__Given data__.
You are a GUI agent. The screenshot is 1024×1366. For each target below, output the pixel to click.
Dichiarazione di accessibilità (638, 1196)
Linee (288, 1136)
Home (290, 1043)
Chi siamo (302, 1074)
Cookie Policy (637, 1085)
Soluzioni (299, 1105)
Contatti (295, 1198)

__Required work__.
Each entry needs to be copied out exactly.

__Expected answer__.
You are a GUI agent. The screenshot is 1024×1366. For each target below, output the pixel to click.
Dichiarazione di accessibilità (638, 1196)
Linee (288, 1136)
Home (290, 1043)
Chi siamo (302, 1074)
Cookie Policy (637, 1085)
Soluzioni (299, 1105)
Contatti (295, 1198)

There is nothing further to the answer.